SOURCE DATA -
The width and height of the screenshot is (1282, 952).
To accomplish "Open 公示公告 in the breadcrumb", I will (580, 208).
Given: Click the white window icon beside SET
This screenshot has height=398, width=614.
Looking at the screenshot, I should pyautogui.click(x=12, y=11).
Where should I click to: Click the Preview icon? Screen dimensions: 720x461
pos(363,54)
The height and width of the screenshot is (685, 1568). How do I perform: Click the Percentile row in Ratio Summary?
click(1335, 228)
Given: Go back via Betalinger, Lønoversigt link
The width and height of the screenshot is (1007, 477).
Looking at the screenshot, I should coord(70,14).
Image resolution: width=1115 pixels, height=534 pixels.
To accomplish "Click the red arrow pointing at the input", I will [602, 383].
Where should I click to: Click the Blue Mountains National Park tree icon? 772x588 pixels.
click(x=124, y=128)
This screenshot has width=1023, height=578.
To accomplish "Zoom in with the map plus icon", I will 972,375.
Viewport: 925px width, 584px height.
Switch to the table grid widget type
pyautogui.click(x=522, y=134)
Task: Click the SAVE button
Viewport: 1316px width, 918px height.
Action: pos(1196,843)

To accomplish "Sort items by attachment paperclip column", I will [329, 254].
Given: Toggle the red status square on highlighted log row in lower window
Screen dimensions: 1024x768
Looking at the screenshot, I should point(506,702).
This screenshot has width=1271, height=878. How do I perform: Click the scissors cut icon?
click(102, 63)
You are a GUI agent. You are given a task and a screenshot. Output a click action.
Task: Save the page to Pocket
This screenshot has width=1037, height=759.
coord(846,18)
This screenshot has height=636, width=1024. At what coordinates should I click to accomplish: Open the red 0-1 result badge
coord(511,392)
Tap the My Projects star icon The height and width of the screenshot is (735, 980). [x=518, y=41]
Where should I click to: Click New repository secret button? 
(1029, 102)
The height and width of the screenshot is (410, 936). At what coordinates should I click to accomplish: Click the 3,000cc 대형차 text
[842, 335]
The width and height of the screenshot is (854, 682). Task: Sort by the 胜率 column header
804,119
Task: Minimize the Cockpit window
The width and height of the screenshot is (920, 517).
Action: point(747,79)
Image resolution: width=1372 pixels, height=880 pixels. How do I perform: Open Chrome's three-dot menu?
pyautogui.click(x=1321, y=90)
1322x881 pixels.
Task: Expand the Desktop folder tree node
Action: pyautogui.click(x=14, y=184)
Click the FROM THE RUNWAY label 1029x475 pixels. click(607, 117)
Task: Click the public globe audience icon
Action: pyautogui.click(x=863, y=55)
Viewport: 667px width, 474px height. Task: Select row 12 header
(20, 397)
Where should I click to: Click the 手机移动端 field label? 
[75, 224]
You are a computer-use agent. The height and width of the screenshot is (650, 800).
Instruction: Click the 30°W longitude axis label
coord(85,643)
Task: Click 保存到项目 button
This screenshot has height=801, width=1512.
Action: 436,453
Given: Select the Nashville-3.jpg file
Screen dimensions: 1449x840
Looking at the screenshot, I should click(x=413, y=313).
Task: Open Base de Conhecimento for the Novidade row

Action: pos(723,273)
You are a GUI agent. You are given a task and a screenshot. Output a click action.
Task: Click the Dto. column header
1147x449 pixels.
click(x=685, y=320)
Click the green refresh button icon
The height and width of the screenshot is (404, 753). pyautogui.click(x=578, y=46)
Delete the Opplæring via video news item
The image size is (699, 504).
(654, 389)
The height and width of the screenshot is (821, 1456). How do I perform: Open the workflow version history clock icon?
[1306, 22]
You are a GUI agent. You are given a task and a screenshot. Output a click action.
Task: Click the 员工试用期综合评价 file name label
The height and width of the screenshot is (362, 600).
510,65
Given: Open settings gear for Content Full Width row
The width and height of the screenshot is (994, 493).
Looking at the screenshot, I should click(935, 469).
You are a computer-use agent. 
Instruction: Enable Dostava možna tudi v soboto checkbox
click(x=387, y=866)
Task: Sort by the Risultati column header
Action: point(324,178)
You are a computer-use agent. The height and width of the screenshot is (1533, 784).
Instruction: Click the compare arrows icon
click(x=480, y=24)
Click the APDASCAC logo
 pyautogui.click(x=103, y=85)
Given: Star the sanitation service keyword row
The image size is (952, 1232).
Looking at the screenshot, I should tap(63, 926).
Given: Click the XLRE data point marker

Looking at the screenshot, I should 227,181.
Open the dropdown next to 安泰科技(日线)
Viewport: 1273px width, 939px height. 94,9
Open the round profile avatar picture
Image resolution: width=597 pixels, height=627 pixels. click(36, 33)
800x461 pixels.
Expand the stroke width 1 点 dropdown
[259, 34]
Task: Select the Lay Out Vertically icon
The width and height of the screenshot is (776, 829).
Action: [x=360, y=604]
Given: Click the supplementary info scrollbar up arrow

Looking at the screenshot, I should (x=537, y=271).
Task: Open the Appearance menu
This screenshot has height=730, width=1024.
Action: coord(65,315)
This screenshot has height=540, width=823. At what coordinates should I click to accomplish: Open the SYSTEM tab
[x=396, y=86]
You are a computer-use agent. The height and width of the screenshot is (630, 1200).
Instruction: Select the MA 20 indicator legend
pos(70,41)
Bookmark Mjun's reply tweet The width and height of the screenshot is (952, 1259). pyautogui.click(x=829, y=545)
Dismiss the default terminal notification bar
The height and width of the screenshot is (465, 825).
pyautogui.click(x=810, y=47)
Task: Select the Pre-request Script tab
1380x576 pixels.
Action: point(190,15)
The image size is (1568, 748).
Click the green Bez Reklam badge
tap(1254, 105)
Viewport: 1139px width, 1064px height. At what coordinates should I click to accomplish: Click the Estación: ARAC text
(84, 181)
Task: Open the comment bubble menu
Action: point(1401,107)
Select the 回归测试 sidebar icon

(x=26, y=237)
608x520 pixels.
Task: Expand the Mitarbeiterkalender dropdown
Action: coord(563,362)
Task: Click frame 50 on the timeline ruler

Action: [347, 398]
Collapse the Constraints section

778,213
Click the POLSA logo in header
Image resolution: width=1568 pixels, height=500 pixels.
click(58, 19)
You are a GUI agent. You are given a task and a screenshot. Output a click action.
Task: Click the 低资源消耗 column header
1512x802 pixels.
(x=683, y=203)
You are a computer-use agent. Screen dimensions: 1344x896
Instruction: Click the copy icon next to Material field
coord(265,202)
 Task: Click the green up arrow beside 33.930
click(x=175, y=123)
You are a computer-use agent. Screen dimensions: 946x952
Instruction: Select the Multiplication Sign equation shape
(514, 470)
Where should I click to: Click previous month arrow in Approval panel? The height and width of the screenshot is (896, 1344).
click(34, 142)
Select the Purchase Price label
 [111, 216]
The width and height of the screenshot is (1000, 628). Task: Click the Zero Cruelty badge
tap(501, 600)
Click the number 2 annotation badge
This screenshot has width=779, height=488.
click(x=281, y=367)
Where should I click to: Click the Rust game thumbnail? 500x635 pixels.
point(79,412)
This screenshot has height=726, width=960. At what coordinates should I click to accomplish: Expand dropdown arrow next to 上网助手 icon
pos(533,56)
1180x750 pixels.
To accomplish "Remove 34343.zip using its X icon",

TASK DIRECTIONS -
Copy out all lines of the listing above that include "agent".

RESULT OF THE EXERCISE -
You are a GUI agent. You are given a task and a screenshot. Output a click action.
You are a computer-use agent. The height and width of the screenshot is (650, 800).
You are a GUI agent. You are given a task and a screenshot. Output a click action.
You are a GUI agent. You are given a task and a screenshot. Output a click action.
You are a computer-use agent. 
You are a computer-use agent. The height and width of the screenshot is (1533, 784).
You are a computer-use agent. The height and width of the screenshot is (630, 1200).
You are a GUI agent. You are given a task and a screenshot. Output a click action.
You are a computer-use agent. Screen dimensions: 1344x896
You are a computer-use agent. Screen dimensions: 946x952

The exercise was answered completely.